- **AUFGABE**
Schreiben Sie den Artikel über die beiden „Spiegel“-Affären im Anschluss an seinen letzten Satz weiter.

- **TEXTAUSZUG**
--------------------------------

Das Verlagsgebäude des Spiegel-Verlags am Rande der Hamburger Hafencity
Foto: Christian Charisius, dpa | Das Verlagsgebäude des Spiegel-Verlags am Rande der Hamburger Hafencity
Benjamin Stahl
 |  aktualisiert: 27.04.2023 07:43 Uhr

Bis vor wenigen Tagen war der Begriff "Spiegel"-Affäre mit einer Episode der deutschen Geschichte verknüpft, an deren Ende ein Triumph für die Pressefreiheit und den Journalismus stand. Weil Recherchen des Magazins den Mächtigen in der Republik nicht passten, wurden 1962 auf Betreiben des damaligen Verteidigungsministers Franz Josef Strauß (CSU) Redaktionsräume durchsucht und Herausgeber Rudolf Augstein sowie mehrere Redakteure verhaftet. Am Ende musste Strauß seinen Posten räumen – ein Sieg der Medien. Es ist ein Treppenwitz der Geschichte, dass 56 Jahre später eine neue "Spiegel"-Affäre denselben Medien eine herbe Niederlage beschert.

--------------------------------

- **DATENSATZ**

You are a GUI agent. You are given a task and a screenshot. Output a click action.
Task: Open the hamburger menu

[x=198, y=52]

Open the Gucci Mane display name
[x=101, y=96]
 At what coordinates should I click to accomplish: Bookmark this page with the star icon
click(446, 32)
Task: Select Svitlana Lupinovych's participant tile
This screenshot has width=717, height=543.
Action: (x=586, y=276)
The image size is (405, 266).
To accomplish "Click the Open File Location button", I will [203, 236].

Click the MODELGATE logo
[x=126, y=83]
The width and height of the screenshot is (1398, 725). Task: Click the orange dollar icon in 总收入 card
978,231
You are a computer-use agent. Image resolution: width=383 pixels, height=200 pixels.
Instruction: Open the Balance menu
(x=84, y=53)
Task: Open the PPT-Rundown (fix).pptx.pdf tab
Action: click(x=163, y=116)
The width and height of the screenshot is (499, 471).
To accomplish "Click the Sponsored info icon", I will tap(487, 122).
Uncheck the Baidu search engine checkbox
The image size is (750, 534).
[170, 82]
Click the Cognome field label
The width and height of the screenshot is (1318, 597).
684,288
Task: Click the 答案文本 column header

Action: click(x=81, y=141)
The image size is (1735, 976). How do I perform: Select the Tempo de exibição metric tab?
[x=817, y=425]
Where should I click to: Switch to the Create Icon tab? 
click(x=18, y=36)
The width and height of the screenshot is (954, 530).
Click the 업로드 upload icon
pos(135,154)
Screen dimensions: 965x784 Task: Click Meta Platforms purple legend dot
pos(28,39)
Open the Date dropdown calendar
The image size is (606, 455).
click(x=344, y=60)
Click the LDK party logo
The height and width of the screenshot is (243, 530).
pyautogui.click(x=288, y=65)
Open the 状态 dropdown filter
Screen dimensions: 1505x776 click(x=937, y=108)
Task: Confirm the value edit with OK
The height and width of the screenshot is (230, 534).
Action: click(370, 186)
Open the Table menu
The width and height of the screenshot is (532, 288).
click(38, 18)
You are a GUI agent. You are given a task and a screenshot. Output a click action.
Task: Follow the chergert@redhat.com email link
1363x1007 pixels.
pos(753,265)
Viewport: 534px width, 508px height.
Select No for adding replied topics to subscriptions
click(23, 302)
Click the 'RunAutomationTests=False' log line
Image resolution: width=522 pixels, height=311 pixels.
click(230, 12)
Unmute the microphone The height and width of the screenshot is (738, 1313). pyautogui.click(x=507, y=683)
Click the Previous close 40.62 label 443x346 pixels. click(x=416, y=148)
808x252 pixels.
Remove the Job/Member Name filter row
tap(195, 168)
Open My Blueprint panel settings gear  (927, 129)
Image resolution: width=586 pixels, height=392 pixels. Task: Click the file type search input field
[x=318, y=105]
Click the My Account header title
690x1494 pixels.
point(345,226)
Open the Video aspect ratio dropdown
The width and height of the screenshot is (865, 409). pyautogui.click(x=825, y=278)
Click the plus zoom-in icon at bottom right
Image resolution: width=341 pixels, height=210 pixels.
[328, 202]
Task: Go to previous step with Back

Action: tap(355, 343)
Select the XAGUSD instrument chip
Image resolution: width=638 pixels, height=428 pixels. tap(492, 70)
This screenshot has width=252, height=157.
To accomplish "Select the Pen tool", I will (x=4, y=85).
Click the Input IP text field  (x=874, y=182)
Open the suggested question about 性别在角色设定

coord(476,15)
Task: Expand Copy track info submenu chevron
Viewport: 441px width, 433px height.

--------------------------------

- **ANTWORT**
Dass Claas Relotius, ein mehrfach preisgekrönter Reporter des renommiertesten deutschen Nachrichtenmagazins, über Jahre hinweg unbemerkt Protagonisten erfinden, Quellen fingieren, Recherchen vortäuschen und die Wahrheit zurechtbiegen konnte bis sie zur nächsten preisverdächtigen Geschichte wurde, macht wütend. Nicht nur die Leser, sondern gerade auch die große Mehrheit der Journalisten, die sich redlich um saubere Recherche und wahrheitsgetreue Berichterstattung bemühen. Das sind sowohl Kolleginnen und Kollegen beim "Spiegel" als auch bei der kleinen Heimatzeitung.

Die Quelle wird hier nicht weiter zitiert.